Pakistanlı Dr. İşan Hüseynî yaptığı büyük hizmetlerden dolayı ödül almak için uluslararası bir konferansa gidiyordu. Uçağa bindi.
Ancak havada bir arıza çıktı ve yıldırım çarpması sonucu uçak en yakın havaalanına inmek zorunda kaldı. Bir sonraki uçak 16 saat sonra kalkacaktı. Sinirlendi ve “O toplantıya muhakkak yetişmem lâzım. 16 saat bekleyemem” diye bağırdı.
Görevliler gideceği şehrin 6 saat uzaklıkta olduğunu ve isterse araba kiralayarak gidebileceğini söylediler. Aceleyle yola çıktı, ama aksilik bu sefer de yolda başlayan şiddetli yağmurdan göz gözü görmez olmuş ve selden dolayı araç gidemez olmuştu.
Yol kenarındaki eski bir evin kapısını çalıp hızla içeri girdi. Yaşlı bir kadın içeride oturuyordu. Telâş ve sür’atle ona “Telefonu verir misin? Hemen telefon etmem lâzım” dediğinde kadın tebessüm ederek dedi ki:
“Görmüyor musun evlâdım; ne telefonu? Burada ne telefon, ne elektrik var. Geç, dinlen, yemek ye, çay iç, sonra bak bu işlere.”

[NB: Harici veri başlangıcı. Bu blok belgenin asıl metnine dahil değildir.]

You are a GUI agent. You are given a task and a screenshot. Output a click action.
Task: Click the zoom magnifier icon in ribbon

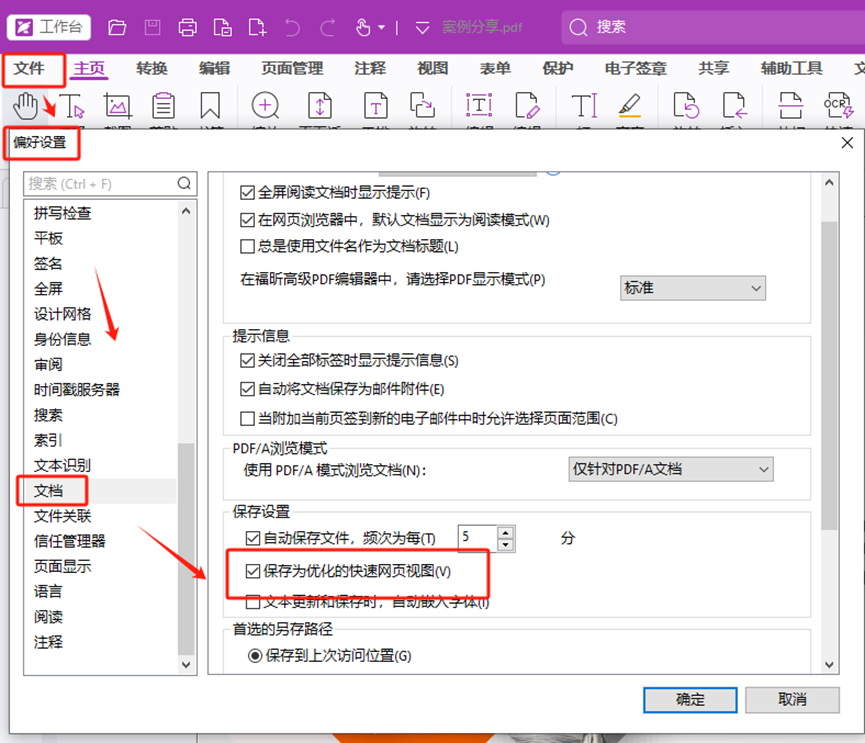click(x=265, y=105)
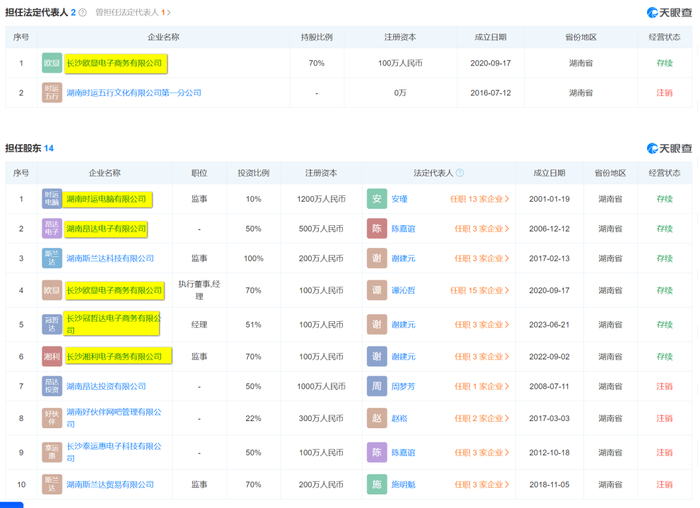
Task: Click the 时运电脑 company logo icon
Action: [52, 199]
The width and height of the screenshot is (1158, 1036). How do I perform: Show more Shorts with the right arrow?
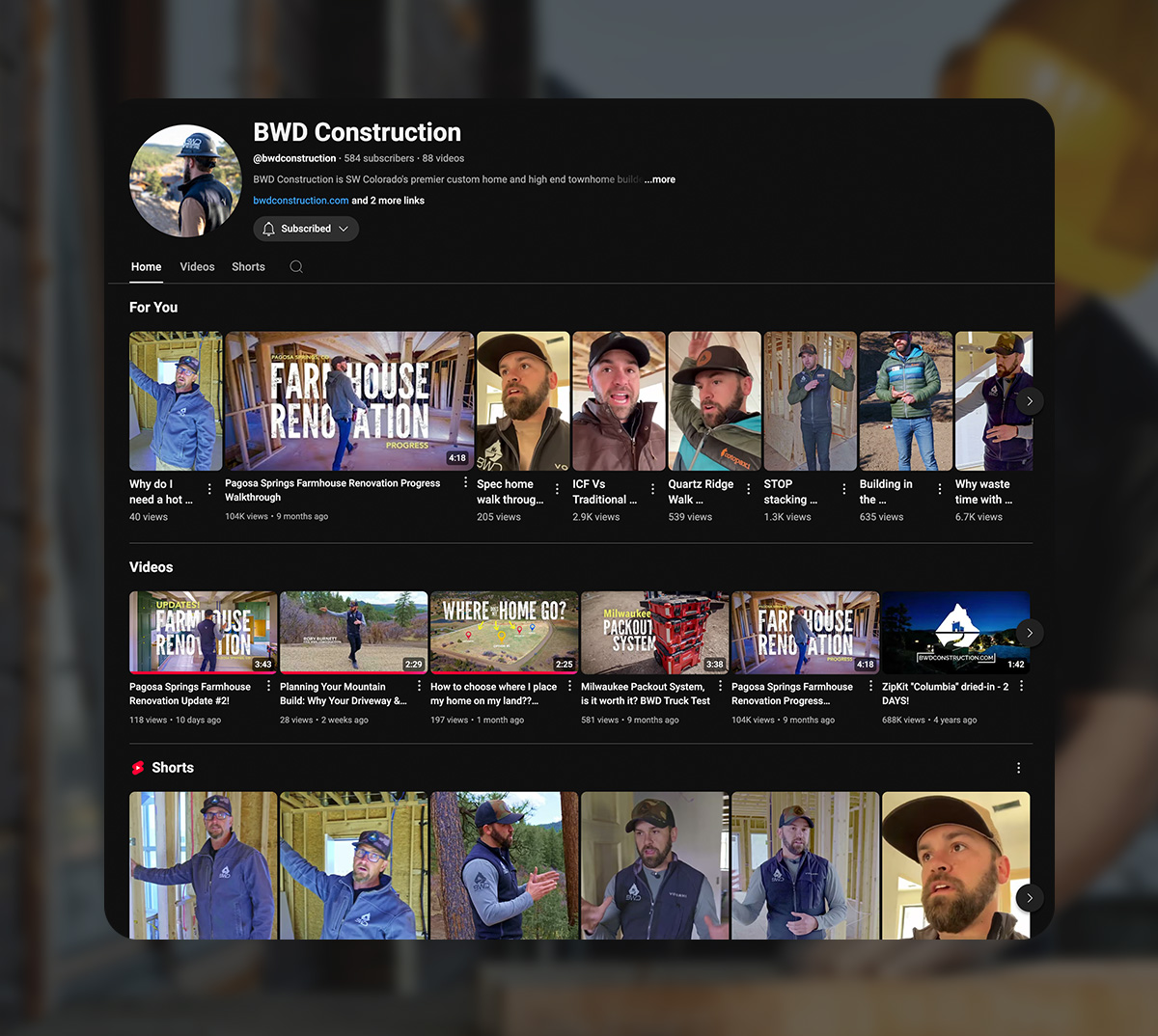point(1029,898)
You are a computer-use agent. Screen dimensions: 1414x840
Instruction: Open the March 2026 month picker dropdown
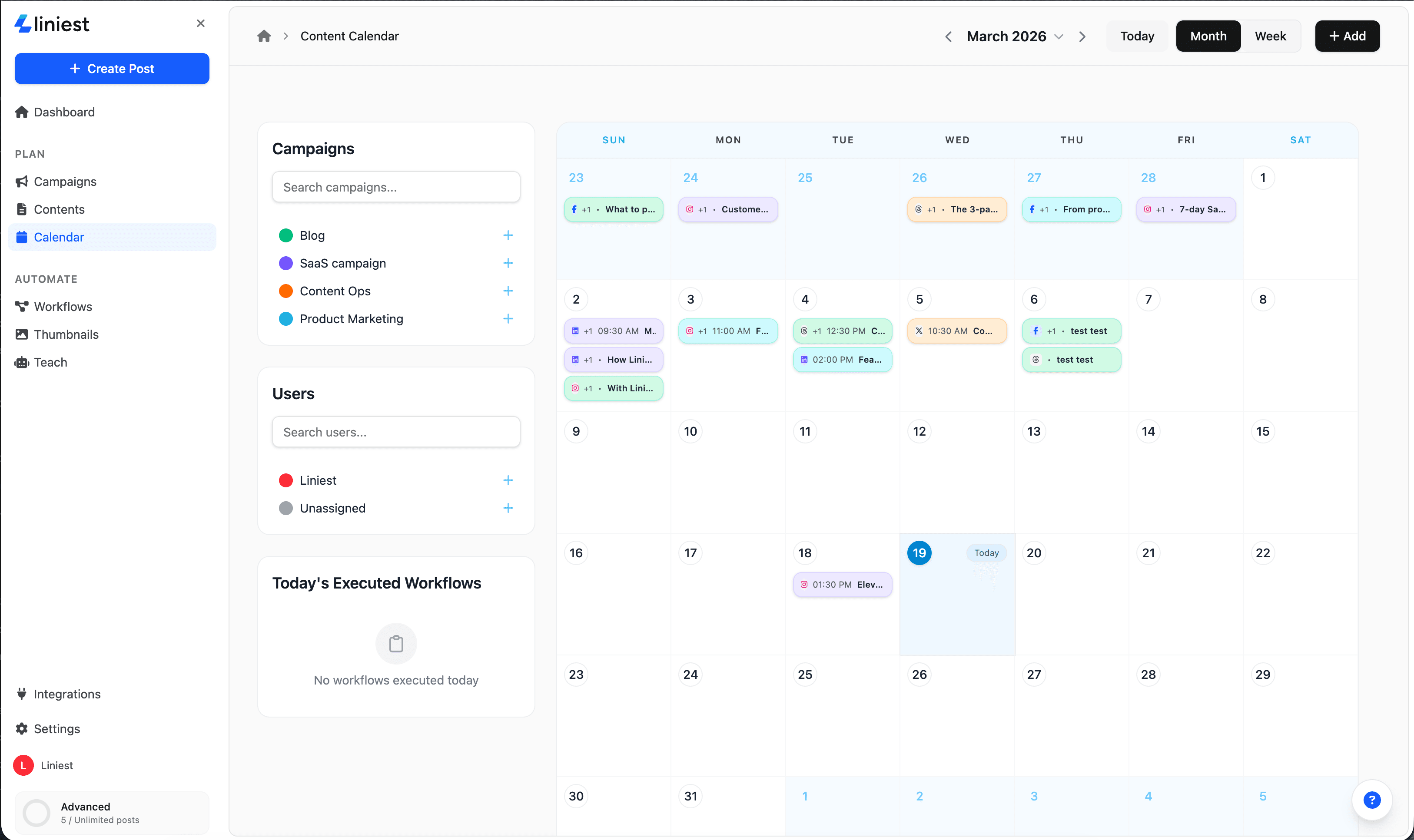tap(1059, 36)
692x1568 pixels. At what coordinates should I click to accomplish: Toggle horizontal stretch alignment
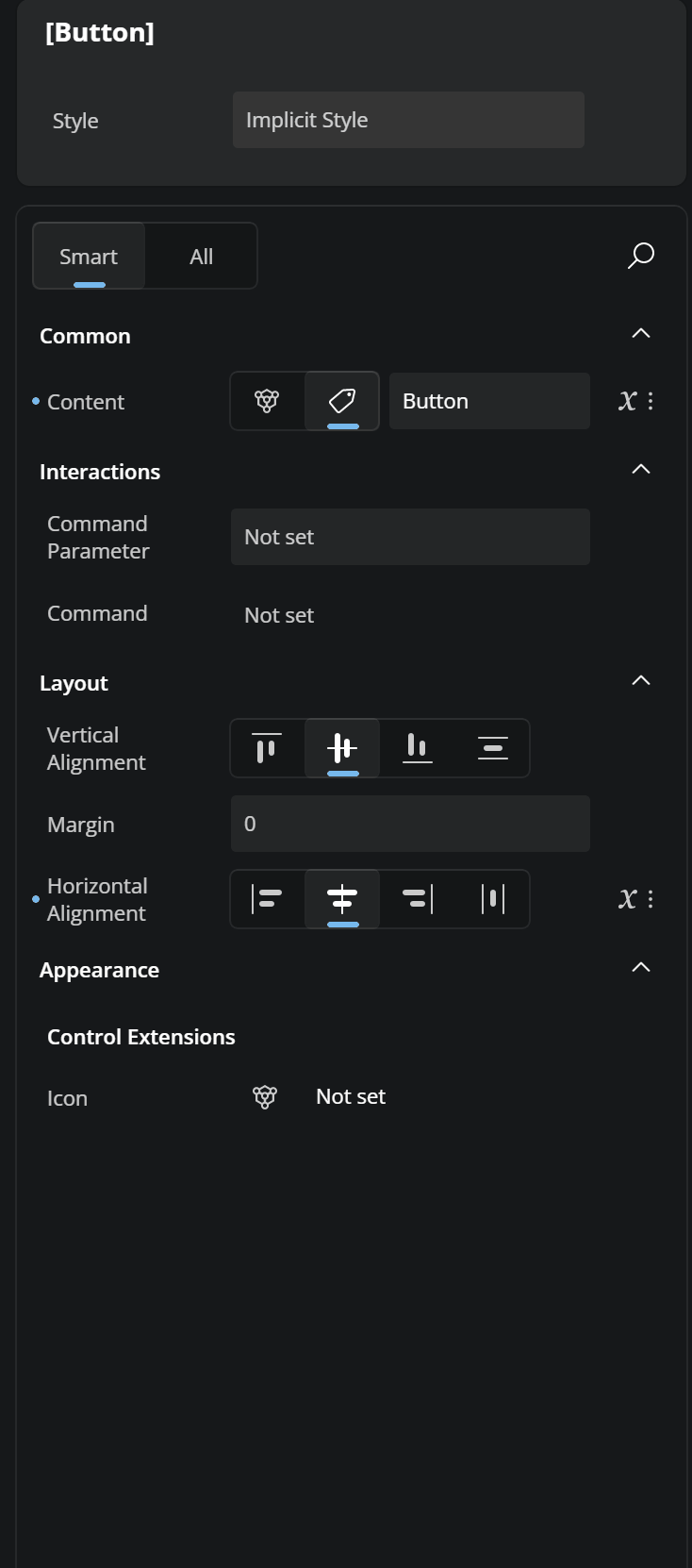492,899
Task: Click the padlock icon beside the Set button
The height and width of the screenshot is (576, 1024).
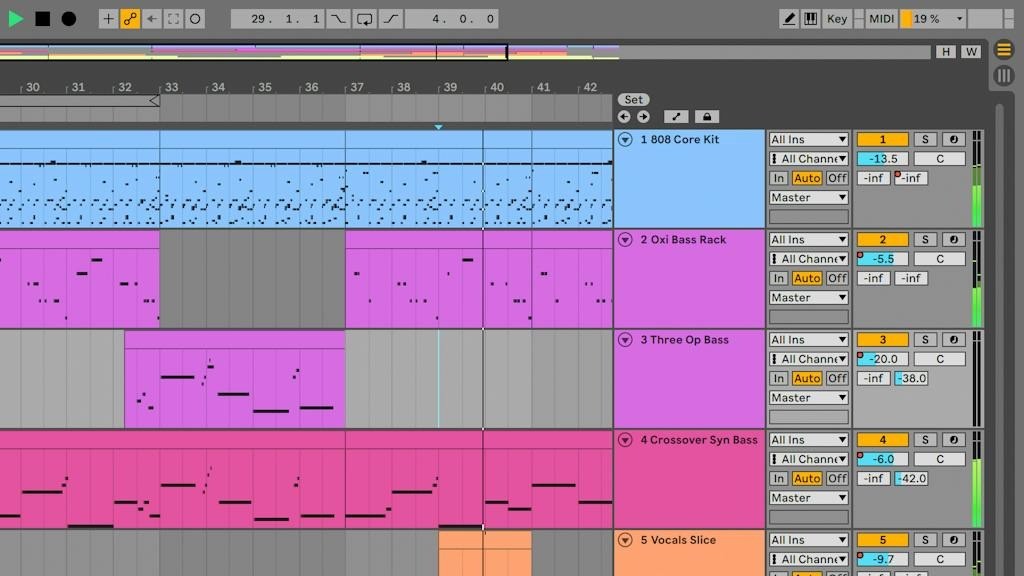Action: point(707,117)

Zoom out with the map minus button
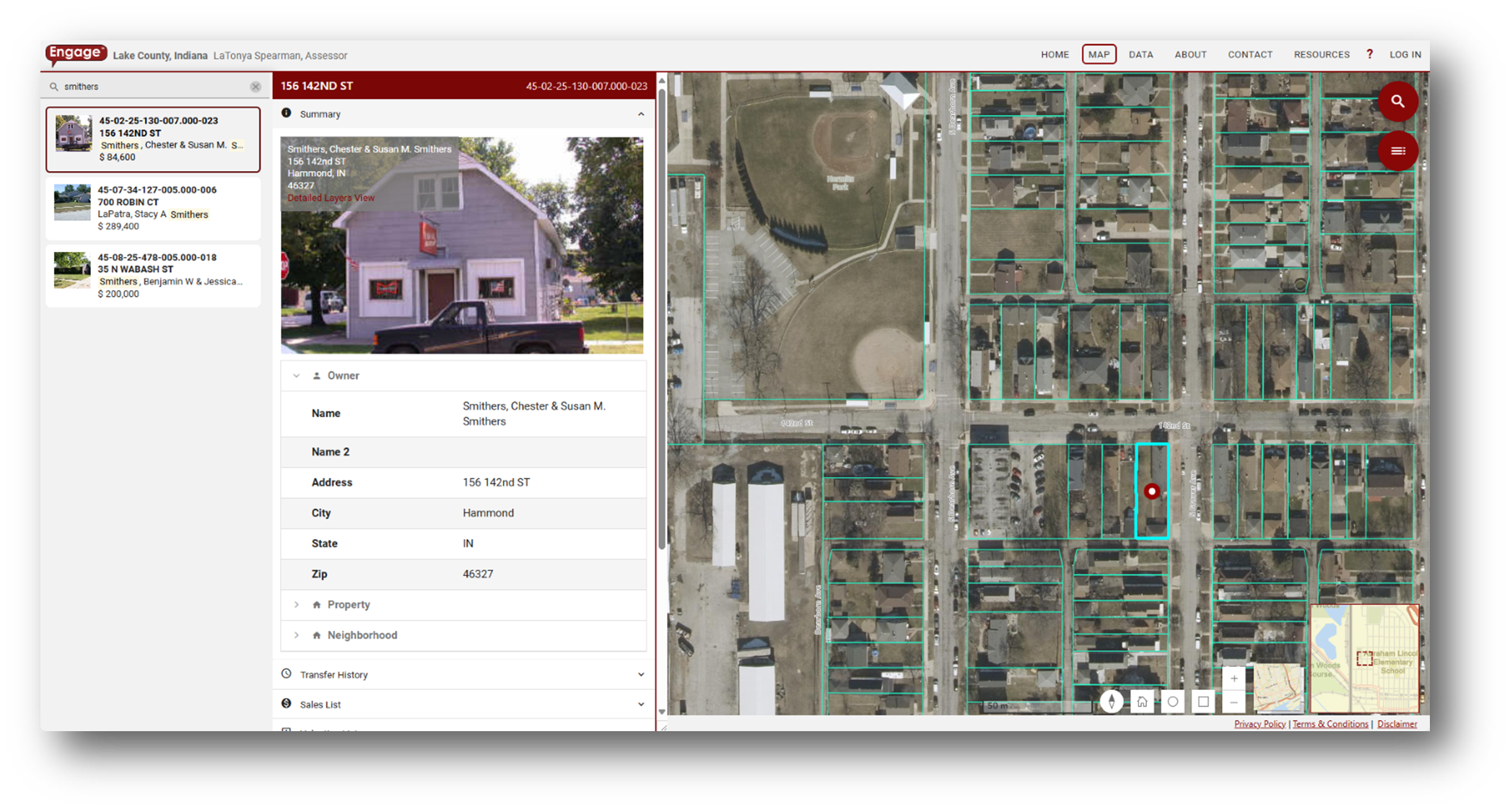click(x=1234, y=702)
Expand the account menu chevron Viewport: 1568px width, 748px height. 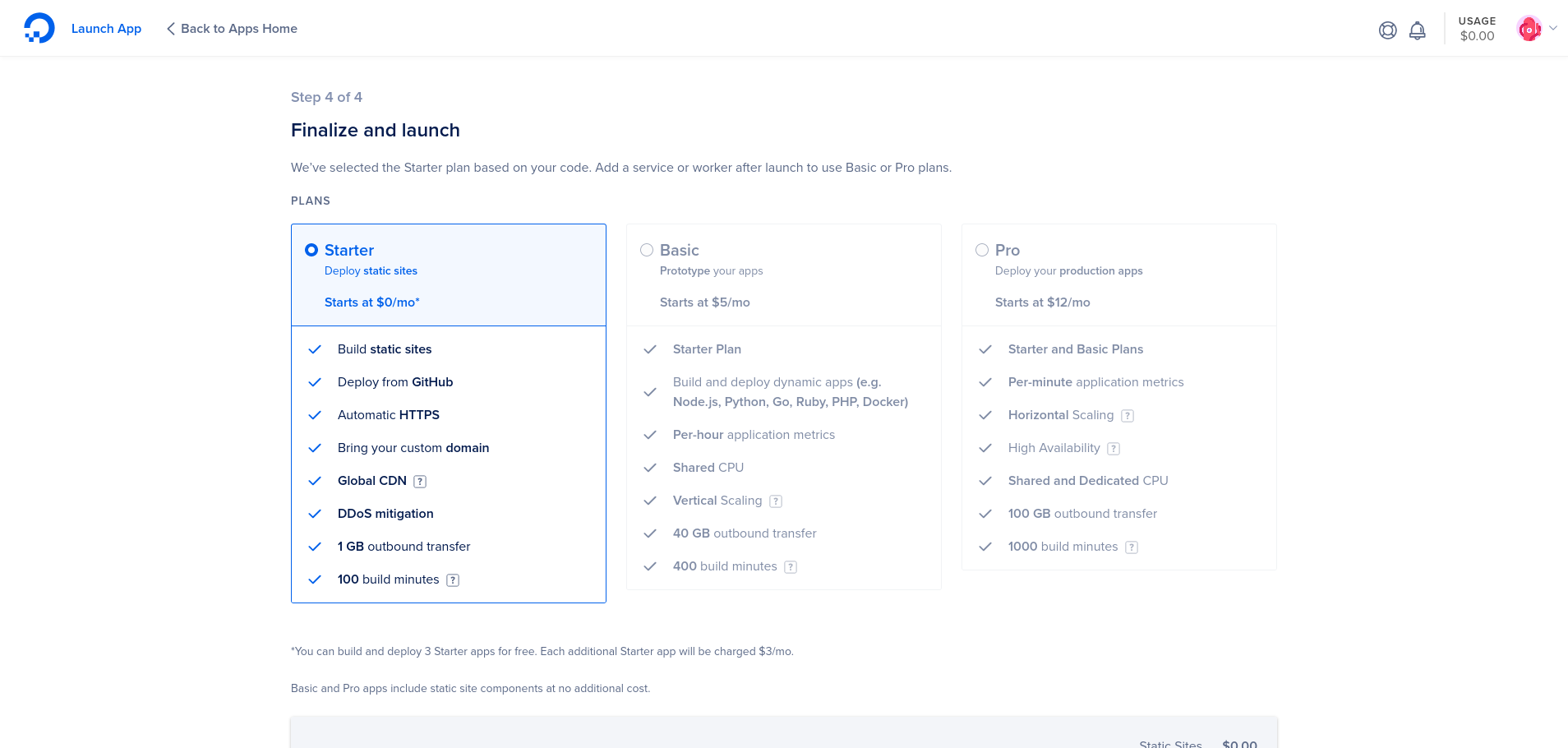click(x=1553, y=28)
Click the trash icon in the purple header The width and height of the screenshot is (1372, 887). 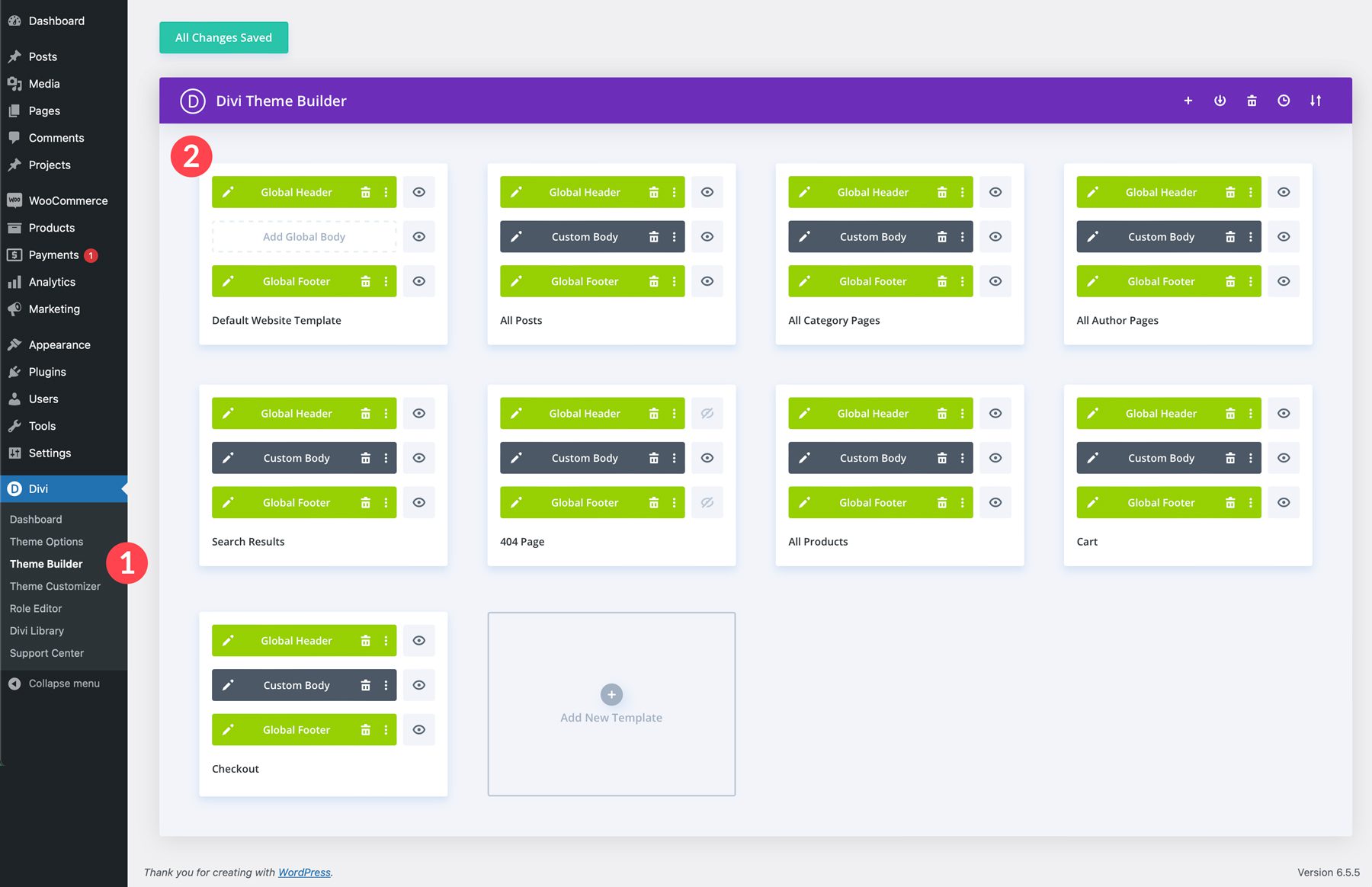pos(1252,100)
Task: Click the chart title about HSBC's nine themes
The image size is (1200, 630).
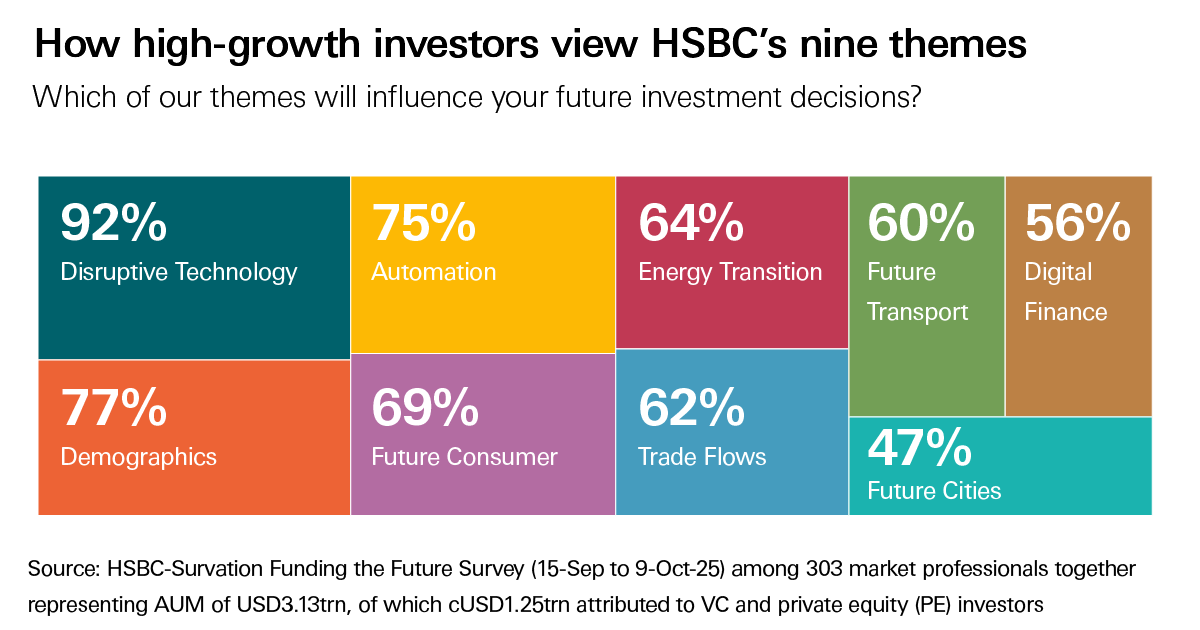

Hüseynî çaresiz oturdu, yemek yedi ve çayını yudumlarken yaşlı kadın namaz kılıp uzun dualar etti. Dikkatle baktığında kadının bir beşiği salladığını ve beşikte bir bebeğin hareketsiz durduğunu görüp sordu:
“Kimin bu bebek anacığım? Hayırdır, bu kadar uzun uzun ağlayarak dualar ettin...”
Yaşlı kadın:
“Hem annesi, hem de babasından yetim ve öksüz olan torunum. Ağır hastalığı var. Buralardaki hiçbir doktor çaresini bulamadı. ‘İşan Hüseynî adlı bir doktor var. Çaresi ondadır’ dediler. Ancak çok uzakta olduğundan birkaç gündür Allah’a dua ediyorum ki Allah bu bebeğin işini kolaylaştırsın.”
Bunun üzerine doktor ağlayarak dedi ki:
“Kalk anacığım. Allah duanı kabul etti. Senin duan yıldırımlar çaktırıp uçağı yere indirdi. Seller akıttı ve sonunda beni size ulaştırdı. Dr. İşan Hüseynî benim. Allah’ın kullarına böylece isteğini ulaştıracağına kalpten iman ettim. Bütün yollar kapanınca yeri göğü Yaratana sığın. Onun tek iltiması duaya.”